- [Exercise aim]
Report each line in the material below that contains the word "size", treating uppercase and lowercase as different.
^^^^^^^^
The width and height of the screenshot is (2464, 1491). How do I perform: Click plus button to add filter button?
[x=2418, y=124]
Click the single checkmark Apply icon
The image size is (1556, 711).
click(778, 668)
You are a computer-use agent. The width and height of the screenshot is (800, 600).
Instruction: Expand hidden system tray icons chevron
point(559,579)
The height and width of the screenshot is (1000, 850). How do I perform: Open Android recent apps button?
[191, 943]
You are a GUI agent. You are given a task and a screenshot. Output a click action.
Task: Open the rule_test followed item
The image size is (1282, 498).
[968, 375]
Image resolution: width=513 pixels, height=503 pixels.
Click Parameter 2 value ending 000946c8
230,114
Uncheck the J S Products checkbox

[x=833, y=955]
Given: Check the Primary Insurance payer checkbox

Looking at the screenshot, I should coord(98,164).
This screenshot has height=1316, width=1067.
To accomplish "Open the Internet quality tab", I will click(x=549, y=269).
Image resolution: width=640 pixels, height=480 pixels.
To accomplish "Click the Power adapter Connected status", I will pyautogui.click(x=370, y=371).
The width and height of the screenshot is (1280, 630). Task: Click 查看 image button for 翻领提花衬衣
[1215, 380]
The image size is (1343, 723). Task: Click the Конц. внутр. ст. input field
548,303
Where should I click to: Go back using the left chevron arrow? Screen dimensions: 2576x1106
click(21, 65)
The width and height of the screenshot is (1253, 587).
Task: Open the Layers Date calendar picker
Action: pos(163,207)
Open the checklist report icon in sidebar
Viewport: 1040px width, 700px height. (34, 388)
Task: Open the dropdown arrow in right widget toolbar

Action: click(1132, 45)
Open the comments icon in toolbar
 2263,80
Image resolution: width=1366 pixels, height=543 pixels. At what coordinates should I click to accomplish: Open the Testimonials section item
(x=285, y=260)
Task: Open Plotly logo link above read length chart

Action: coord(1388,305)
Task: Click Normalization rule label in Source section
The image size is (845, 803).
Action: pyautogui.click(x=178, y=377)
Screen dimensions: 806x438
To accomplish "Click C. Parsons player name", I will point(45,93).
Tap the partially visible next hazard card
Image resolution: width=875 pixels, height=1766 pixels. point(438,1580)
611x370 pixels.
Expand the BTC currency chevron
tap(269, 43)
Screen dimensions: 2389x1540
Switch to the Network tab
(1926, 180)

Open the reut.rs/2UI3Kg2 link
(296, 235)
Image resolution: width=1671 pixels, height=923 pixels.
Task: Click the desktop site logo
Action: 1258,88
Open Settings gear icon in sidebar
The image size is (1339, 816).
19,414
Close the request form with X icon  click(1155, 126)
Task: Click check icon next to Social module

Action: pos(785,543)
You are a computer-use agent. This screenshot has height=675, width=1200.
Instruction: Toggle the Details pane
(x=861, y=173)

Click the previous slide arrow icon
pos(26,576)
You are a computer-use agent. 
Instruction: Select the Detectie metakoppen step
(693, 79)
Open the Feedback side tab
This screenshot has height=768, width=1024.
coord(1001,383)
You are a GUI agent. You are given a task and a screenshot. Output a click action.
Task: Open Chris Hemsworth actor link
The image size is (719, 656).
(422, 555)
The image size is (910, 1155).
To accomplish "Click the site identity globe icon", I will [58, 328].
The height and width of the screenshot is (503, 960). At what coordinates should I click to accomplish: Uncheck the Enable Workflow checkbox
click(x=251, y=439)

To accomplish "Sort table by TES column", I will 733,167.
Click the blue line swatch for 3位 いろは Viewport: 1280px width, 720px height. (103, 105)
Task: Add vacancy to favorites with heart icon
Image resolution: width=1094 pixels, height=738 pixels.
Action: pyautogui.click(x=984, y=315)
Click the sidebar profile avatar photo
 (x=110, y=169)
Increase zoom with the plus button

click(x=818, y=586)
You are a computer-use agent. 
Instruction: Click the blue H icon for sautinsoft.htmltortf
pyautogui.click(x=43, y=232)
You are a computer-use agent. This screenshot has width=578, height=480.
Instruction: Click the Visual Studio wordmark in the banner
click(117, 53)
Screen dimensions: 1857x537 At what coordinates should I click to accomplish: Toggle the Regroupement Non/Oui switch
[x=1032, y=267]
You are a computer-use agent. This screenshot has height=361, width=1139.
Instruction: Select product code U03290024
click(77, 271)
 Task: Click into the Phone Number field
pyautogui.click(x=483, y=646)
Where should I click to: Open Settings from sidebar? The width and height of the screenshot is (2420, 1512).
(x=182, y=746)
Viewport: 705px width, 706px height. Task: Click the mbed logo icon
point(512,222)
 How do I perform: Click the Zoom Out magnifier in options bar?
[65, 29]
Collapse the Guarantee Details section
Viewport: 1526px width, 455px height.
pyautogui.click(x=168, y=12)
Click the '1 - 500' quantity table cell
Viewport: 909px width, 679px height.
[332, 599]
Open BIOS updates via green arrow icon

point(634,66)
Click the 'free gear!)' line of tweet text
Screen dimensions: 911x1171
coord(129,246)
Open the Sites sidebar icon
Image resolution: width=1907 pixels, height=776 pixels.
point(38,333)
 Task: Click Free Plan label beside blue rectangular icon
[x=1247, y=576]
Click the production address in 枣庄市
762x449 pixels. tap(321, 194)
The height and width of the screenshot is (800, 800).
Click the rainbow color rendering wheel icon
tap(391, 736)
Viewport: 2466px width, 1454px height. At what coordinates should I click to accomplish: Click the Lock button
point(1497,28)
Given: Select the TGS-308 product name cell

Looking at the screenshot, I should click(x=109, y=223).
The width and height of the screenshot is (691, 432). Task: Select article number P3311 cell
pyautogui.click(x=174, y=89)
^^^^^^^^
- [Solution to this exercise]
The image size is (1556, 711).
The image size is (1282, 498).
The image size is (1343, 723). Task: Click the Конц. внутр. ст. input field
The image size is (845, 803).
The image size is (1339, 816).
The image size is (719, 656).
The image size is (910, 1155).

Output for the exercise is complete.